Au terme de 40 jours de procès, le juge a rejeté la poursuite en diffamation intentée par 42 de la soixantaine de policiers qui travaillaient au poste de la Sûreté du Québec de Val-d’Or, en Abitibi-Témiscamingue, en 2016.
En octobre 2015, le reportage Abus de la SQ: des femmes brisent le silence avait été diffusé à l’émission Enquête, sur les ondes du télédiffuseur public.
Des femmes autochtones de Val-d’Or y affirmaient avoir été victimes de violences physiques et sexuelles de policiers. Aucun policier n’avait été identifié publiquement dans ce reportage.
Cela avait mené à la création de la commission Viens sur les relations entre Autochtones et services publics. Aucune accusation criminelle n’avait toutefois finalement été déposée dans ces dossiers.
Travail colossal
Selon le juge Barin, Radio-Canada et la journaliste Josée Dupuis «n’ont commis aucune faute journalistique». Il a qualifié le travail effectué de «colossal», «consciencieux, rigoureux et sérieux».
«Le reportage, bien qu’imparfait à certains regards selon les demandeurs — à mon avis aucun reportage d’enquête ne peut atteindre la perfection — respecte le fragile équilibre entre le droit à la liberté d’expression et la protection de la réputation», a précisé le magistrat.
Au procès, ces policiers ont témoigné avoir fait l’objet d’insultes quotidiennes de la part de la population.
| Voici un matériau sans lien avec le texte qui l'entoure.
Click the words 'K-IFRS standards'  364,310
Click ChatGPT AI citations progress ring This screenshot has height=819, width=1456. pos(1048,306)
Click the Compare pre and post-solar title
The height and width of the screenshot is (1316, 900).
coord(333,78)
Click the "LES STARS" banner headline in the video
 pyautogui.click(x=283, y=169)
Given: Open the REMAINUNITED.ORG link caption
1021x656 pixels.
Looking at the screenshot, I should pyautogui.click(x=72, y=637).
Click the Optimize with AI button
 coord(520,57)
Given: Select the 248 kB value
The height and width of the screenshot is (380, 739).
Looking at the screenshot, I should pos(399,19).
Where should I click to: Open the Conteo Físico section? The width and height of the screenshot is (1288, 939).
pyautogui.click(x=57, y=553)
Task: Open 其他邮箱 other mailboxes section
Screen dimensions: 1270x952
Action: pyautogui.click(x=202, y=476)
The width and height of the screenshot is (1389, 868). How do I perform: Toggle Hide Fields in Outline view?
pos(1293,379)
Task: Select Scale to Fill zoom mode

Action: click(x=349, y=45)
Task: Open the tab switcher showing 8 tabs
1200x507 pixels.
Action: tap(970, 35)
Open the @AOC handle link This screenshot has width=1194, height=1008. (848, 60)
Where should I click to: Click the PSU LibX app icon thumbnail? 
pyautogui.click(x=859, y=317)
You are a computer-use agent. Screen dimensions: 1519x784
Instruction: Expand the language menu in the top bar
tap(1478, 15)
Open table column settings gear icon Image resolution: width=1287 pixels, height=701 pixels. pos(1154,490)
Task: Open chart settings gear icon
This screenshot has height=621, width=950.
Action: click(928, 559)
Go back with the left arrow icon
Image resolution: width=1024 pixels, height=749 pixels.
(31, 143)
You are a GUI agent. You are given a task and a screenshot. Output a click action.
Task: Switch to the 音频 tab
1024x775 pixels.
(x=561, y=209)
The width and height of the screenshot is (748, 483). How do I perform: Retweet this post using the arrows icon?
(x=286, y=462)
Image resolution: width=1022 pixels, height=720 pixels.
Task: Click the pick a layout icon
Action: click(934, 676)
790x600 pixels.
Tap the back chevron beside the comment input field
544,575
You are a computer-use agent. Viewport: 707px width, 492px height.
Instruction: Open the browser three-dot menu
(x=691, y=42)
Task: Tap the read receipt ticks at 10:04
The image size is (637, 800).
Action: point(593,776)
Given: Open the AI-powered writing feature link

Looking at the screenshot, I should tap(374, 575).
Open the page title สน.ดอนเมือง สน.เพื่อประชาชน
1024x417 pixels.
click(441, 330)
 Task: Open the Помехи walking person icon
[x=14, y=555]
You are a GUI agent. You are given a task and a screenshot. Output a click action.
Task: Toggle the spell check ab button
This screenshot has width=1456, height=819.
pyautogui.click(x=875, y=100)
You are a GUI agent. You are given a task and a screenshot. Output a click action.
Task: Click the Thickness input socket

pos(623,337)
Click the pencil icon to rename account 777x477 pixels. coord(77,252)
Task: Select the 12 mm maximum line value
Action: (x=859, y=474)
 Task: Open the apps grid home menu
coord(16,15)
Ils se seraient fait traiter de «batteurs de femmes», en plus d’être accueillis par des doigts d’honneur lorsqu’ils patrouillaient.
«Ma perception, c’est que j’étais vu comme un abuseur sexuel et non comme un policier. Combien de fois on m’a dit que j’étais un violeur... On avait peur pour notre sécurité, c’était rendu dangereux de travailler à Val-d’Or», avait par exemple témoigné l’agent Maxim Baril.
Le juge Barin a toutefois été particulièrement dur envers les policiers, mentionnant notamment qu’ils avaient «fait preuve d’une sensibilité immodérée».
«Il est difficile pour moi de croire qu’ils puissent avoir les nerfs et la sensibilité si à fleur de peau, l’épiderme si sensible et que le reportage ait pu les bouleverser autant qu’ils l’ont prétendu dans leurs témoignages», a-t-il laissé tomber.
La Sûreté du Québec n’a jamais pris part à ces procédures judiciaires.